Mind you, they come up with good ideas occasionally. But after the Iraq fiasco, who would ever vote FOR them? The U.S. is getting uglier and uglier. Yes I am American, and yes I love my country, but I am not blind to its' faults.
How UN votes
Posted: Mon Jan 25, 2010 9:58 am
by spot
hoppy;1285176 wrote: Perhaps it is time to get out of the UN and give the tax savings back to the American workers who are having to skimp and sacrifice to pay the taxes (and gasoline).Nothing but US self-interest is keeping the country from withdrawing from the United Nations. By all means leave. At the same time stop all the money sent from the US through aid agencies or destined for foreign governments, all it does is skews regional politics and destroys local economies. The rest of the world would be so much improved if the US were rigorously isolationist.
How UN votes
Posted: Mon Jan 25, 2010 10:10 am
by hoppy
spot;1285208 wrote: [quote=hoppy;1285176]Perhaps it is time to get out of the UN and give the tax savings back to the American workers who are having to skimp and sacrifice to pay the taxes (and gasoline).Nothing but US self-interest is keeping the country from withdrawing from the United Nations. By all means leave. At the same time stop all the money sent from the US through aid agencies or destined for foreign governments, all it does is skews regional politics and destroys local economies. The rest of the world would be so much improved if the US were rigorously isolationist.
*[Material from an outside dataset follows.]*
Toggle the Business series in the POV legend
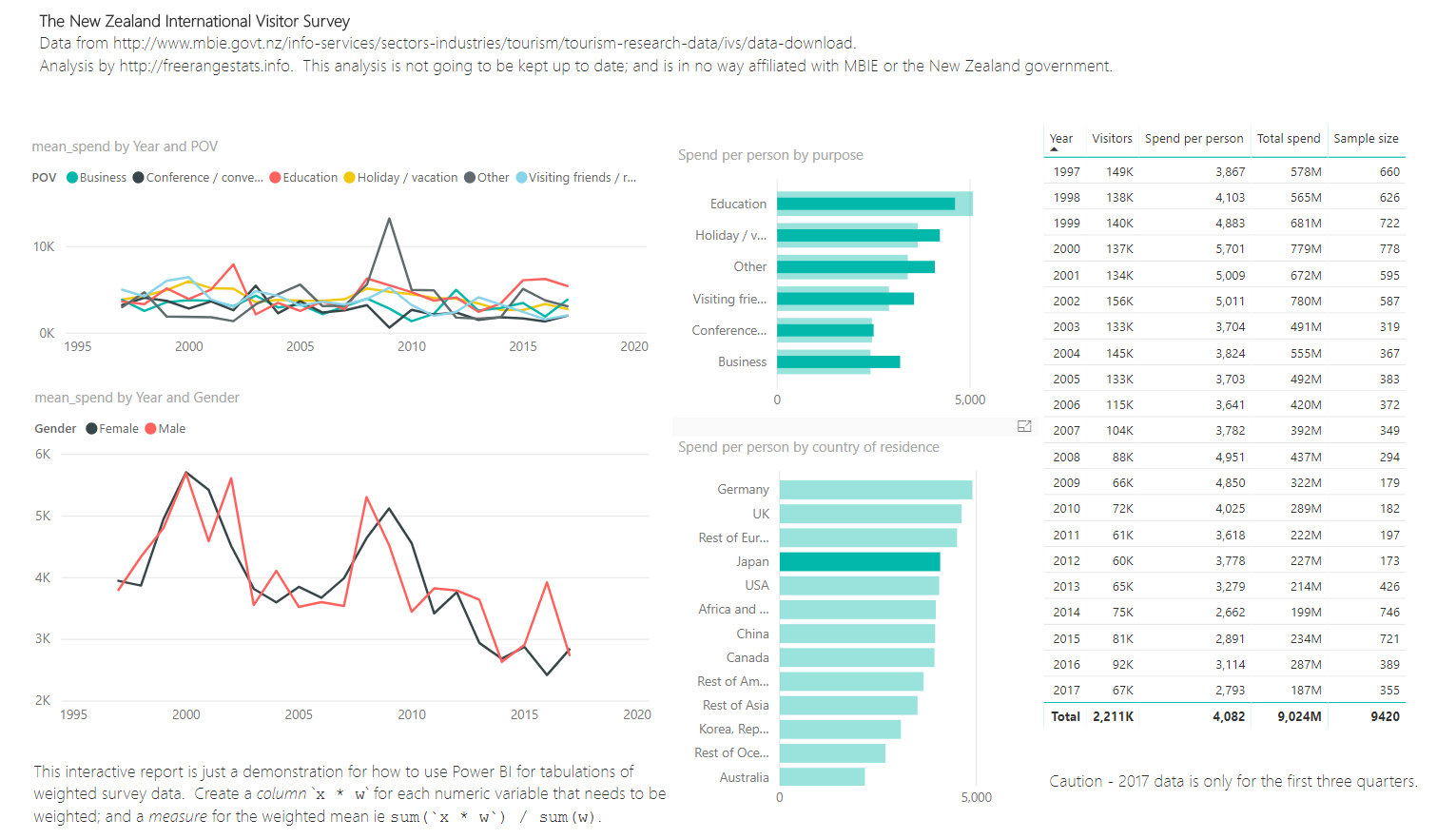Viewport: 1456px width, 839px height. click(x=96, y=177)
I agree. There's nothing I'd like better than for you guys to buy Chinese junk instead of us.

How UN votes
Posted: Mon Jan 25, 2010 10:29 am
by spot
Cheap stuff, Chinese exports, and improving in reliability all the time. I'm all for it.
You'd prefer trade barriers as well as political isolationism?
How UN votes
Posted: Mon Jan 25, 2010 10:44 am
by hoppy
spot;1285208 wrote: Cheap stuff, Chinese exports, and improving in reliability all the time. I'm all for it.
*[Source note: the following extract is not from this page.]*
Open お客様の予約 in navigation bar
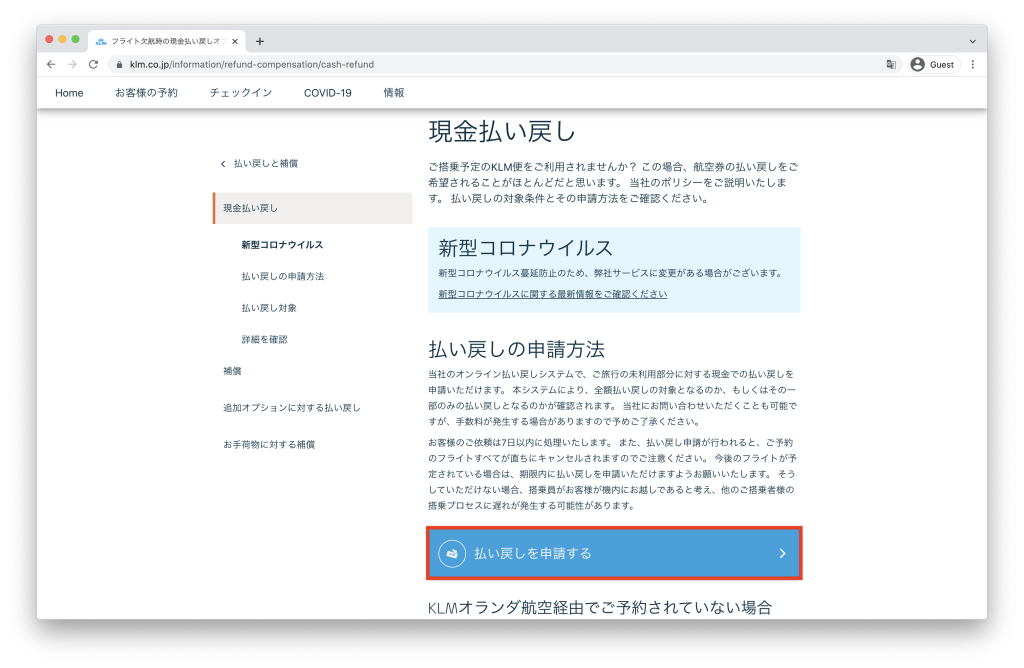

You'd prefer trade barriers as well as political isolationism?
History has shown, the world needs the USA much more than the USA needs the lot of you.

How UN votes
Posted: Mon Jan 25, 2010 10:49 am
by spot
hoppy;1285217 wrote: History has shown, the world needs the USA much more than the USA needs the lot of you.
Name a decade, hoppy. Are you talking about the three months in 1918 when US forces were in action in Europe? The end result of that intervention was disastrous.
How UN votes
Posted: Mon Jan 25, 2010 11:03 am
by Bruv
What are you saying Hoppy ?
Maybe you should up the Aid/bribe ?
How UN votes
Posted: Mon Jan 25, 2010 1:01 pm
by BTS
hoppy;1285217 wrote: History has shown, the world needs the USA much more than the USA needs the lot of you.
:-5
Save your breath Hop, they hate America and everything it stands for.
We never help other nations when they are down and out.... either with aid or physical help. Just look how selfish we really are.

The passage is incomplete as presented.